We cannot continue to spend at the rates we are spending. And make no mistake: It is a spending problem. There is a $121 trillion unfunded liability in Medicare and Social Security, the two largest items in the federal budget. So we have to cut spending.

If you want to balance the budget today by cutting nondiscretionary spending, here’s what you have to do. You have to zero-fund and eliminate the following: the legislative branch, the judicial branch, the executive branch, the departments of Agriculture, Commerce, Education, Energy, the Interior, Homeland Security, Housing and Urban Development, Justice, Labor, State, Transportation and Veterans Affairs. In addition, you will have to zero-fund the Army Corps of Engineers, the Environmental Protection Agency, the General Services Administration, international assistance programs, NASA, the Office of Personnel Management and the Small Business Administration. And finally, you have to cut the Department of Defense by 50 percent. What does all this mean? It means the only path to fiscal stability and responsibility is through cuts to Medicare, Social Security and the assistance programs.

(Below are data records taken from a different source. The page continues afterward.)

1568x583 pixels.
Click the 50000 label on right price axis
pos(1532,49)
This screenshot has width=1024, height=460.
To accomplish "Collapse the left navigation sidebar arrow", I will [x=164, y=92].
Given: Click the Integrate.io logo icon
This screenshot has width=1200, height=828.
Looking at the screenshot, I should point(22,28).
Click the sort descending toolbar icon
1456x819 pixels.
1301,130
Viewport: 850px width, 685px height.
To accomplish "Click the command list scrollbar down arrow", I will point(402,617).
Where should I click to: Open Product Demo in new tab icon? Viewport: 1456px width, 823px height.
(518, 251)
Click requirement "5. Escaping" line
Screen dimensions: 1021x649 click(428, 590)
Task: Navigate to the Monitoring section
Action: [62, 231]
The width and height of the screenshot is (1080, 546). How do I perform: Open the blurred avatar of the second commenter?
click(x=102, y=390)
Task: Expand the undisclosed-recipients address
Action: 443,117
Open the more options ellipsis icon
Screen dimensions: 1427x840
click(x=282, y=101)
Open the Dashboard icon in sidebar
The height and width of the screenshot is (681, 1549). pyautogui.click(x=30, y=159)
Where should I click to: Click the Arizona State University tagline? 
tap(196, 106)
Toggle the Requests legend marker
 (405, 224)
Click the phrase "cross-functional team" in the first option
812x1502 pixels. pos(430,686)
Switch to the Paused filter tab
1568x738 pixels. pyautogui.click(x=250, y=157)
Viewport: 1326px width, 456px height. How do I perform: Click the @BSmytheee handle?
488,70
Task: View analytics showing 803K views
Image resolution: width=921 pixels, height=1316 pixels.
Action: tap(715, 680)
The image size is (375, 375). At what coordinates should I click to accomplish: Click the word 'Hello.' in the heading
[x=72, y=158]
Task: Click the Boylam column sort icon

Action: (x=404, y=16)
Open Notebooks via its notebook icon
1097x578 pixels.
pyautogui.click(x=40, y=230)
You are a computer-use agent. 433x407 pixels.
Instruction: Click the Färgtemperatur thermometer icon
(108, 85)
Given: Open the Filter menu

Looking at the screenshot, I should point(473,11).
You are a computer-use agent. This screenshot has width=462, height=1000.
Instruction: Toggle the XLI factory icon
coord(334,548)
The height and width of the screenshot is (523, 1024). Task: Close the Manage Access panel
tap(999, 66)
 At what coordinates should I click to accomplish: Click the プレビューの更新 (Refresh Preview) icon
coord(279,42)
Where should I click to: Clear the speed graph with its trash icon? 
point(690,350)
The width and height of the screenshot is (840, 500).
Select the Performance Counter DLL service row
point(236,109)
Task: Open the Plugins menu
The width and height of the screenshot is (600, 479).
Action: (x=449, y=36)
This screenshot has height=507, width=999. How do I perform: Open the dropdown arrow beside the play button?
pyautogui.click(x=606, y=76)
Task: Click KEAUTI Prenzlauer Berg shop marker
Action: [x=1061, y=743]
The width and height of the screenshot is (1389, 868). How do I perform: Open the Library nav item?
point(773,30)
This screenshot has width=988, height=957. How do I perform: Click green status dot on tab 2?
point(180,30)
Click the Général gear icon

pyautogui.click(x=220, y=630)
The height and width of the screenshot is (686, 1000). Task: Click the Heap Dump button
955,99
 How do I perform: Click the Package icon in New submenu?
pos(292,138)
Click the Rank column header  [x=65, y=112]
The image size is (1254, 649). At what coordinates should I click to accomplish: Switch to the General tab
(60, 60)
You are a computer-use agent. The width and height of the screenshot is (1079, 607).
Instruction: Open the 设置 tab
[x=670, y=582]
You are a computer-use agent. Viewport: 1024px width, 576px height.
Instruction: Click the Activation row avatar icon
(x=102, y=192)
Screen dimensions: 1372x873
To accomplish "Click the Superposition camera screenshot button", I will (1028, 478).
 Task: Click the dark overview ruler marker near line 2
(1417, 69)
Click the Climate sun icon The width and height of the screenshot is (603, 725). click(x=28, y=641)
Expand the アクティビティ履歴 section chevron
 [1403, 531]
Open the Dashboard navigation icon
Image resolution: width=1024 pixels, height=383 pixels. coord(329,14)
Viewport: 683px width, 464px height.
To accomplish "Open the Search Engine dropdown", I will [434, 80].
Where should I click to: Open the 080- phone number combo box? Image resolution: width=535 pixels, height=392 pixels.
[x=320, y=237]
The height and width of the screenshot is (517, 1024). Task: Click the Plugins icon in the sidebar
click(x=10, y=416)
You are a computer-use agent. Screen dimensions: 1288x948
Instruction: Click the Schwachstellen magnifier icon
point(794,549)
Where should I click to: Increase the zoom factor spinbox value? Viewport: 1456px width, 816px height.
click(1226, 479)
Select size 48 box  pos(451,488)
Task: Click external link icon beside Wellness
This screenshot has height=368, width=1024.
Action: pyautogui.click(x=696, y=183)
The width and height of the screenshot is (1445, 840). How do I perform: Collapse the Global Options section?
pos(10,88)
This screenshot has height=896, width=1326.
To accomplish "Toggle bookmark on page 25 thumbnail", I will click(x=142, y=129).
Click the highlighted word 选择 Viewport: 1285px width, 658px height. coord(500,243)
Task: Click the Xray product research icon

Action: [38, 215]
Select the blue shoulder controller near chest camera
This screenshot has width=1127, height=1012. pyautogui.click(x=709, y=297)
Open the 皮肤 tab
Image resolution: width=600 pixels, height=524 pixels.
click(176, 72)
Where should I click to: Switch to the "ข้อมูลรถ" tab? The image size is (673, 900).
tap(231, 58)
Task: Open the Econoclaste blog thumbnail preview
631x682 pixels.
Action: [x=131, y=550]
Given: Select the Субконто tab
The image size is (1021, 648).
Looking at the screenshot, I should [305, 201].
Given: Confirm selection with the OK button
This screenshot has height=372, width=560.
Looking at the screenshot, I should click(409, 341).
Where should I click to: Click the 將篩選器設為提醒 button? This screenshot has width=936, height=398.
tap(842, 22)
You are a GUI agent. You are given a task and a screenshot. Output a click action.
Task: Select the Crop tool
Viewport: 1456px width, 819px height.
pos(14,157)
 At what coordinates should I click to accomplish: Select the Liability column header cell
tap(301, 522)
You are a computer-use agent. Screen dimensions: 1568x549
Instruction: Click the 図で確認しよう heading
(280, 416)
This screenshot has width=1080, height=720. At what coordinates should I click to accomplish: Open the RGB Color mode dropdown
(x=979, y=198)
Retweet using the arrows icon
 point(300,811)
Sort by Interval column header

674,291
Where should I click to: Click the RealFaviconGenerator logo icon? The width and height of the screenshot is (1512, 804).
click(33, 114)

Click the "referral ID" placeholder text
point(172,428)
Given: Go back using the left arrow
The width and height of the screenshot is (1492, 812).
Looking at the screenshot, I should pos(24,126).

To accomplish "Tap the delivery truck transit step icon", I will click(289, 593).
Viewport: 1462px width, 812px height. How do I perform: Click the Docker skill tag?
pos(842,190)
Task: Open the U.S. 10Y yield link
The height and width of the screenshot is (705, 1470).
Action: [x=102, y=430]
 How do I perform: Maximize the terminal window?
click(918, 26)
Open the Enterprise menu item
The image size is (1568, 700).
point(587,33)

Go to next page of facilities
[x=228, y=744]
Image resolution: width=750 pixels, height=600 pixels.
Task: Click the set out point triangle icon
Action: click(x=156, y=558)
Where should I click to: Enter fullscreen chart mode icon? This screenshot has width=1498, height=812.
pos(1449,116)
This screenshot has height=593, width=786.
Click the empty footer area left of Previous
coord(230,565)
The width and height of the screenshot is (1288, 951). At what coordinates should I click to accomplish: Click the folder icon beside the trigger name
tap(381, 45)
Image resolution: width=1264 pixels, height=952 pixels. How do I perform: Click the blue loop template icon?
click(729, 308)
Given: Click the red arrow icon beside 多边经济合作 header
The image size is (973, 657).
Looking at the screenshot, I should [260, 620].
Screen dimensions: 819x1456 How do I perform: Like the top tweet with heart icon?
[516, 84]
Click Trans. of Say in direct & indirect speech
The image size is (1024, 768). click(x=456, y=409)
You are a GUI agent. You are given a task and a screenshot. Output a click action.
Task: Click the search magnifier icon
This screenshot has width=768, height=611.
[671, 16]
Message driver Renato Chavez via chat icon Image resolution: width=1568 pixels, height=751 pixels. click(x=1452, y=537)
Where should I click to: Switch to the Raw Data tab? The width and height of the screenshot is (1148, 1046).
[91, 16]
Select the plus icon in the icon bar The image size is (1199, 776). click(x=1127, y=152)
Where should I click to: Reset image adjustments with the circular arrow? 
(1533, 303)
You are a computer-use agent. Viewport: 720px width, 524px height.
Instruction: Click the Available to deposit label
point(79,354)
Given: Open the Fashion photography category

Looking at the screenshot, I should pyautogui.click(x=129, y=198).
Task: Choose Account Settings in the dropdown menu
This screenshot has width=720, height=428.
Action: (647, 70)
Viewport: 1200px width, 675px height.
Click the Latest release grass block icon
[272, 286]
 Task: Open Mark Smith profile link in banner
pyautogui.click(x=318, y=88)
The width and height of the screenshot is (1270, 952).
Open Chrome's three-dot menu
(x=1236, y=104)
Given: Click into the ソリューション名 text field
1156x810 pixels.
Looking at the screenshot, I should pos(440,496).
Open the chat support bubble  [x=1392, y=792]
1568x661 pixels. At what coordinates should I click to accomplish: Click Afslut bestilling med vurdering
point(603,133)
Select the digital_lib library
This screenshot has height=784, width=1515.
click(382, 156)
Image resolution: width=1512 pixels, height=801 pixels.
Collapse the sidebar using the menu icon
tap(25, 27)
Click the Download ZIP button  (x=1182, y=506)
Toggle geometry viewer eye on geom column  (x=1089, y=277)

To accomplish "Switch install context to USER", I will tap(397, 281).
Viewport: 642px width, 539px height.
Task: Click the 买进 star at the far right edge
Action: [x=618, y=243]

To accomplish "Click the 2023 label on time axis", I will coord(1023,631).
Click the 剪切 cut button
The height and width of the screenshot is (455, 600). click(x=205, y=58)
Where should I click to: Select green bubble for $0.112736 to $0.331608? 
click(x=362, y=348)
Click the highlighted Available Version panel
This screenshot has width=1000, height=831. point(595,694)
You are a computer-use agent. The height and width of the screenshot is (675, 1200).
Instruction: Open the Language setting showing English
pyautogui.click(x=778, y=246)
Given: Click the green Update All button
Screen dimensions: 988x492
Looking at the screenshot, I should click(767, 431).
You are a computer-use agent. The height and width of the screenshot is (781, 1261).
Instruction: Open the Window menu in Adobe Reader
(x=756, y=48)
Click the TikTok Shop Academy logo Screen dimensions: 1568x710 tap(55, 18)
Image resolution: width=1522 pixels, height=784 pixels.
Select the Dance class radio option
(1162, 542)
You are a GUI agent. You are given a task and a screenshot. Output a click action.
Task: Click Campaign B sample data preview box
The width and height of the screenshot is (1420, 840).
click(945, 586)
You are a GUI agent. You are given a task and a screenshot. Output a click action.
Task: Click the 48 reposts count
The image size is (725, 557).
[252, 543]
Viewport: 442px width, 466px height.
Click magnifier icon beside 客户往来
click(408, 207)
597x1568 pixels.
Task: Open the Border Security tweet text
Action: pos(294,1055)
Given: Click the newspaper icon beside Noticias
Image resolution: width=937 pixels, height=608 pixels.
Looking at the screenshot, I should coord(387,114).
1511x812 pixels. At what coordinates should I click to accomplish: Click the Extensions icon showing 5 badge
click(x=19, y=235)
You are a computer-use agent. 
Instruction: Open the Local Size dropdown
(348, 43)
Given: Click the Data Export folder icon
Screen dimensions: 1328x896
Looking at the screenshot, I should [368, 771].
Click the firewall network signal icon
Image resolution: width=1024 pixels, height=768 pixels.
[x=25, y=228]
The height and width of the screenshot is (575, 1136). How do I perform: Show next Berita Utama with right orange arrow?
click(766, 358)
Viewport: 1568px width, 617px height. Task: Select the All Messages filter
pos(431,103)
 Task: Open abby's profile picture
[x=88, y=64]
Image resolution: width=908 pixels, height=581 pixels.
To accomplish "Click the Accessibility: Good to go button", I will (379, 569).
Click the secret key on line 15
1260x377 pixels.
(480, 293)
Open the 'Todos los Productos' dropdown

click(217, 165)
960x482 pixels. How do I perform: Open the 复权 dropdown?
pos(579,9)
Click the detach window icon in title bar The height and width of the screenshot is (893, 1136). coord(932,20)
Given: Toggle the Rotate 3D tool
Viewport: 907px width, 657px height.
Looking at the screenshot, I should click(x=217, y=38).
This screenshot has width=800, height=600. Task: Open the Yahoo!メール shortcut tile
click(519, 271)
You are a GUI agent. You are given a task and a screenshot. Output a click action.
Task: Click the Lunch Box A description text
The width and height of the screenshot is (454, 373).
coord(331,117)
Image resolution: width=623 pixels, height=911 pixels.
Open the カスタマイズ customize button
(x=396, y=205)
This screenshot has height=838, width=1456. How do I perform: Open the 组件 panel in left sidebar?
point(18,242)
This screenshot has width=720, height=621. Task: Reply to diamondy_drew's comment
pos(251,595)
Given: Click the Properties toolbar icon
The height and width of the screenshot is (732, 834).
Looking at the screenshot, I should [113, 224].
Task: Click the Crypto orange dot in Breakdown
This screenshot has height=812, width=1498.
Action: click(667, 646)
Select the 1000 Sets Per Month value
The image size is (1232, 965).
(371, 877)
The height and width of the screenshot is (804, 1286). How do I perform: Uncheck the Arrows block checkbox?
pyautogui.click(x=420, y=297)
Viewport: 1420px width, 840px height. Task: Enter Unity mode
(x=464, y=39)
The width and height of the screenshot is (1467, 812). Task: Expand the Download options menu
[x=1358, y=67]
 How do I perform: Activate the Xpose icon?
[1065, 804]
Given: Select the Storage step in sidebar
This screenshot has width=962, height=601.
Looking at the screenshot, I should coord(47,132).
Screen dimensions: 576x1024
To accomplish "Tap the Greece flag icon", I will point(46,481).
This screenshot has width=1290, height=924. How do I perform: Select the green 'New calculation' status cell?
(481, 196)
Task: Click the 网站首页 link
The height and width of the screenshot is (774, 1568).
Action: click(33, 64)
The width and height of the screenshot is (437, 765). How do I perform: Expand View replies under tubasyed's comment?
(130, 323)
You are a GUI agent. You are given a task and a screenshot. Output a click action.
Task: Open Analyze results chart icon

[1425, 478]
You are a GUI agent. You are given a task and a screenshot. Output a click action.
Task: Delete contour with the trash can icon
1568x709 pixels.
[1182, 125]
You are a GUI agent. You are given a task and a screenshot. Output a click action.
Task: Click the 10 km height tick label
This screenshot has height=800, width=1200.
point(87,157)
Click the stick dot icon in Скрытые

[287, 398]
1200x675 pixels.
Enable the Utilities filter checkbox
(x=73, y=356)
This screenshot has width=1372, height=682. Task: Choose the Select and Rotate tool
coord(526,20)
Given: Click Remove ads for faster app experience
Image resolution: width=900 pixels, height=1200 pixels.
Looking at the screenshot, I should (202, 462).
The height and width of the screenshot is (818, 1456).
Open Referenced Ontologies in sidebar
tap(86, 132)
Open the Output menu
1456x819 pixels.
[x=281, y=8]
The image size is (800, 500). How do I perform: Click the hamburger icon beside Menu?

We need to fundamentally rethink what we want or need from government. If we do not, we will have a whole different set of problems in just a few years. I am not suggesting we should not have a safety net. It’s just that the safety net should not have to catch the entire population. We’re smarter than that.

Oh, by the way, if you’re looking for someone to blame, which seems to be something we need, or if you need to hold someone accountable, the answer is as close as your nearest mirror. While all these problems may have been caused by someone else, it was our responsibility and we failed. A government of the people, by the people and for the people, so on and so forth.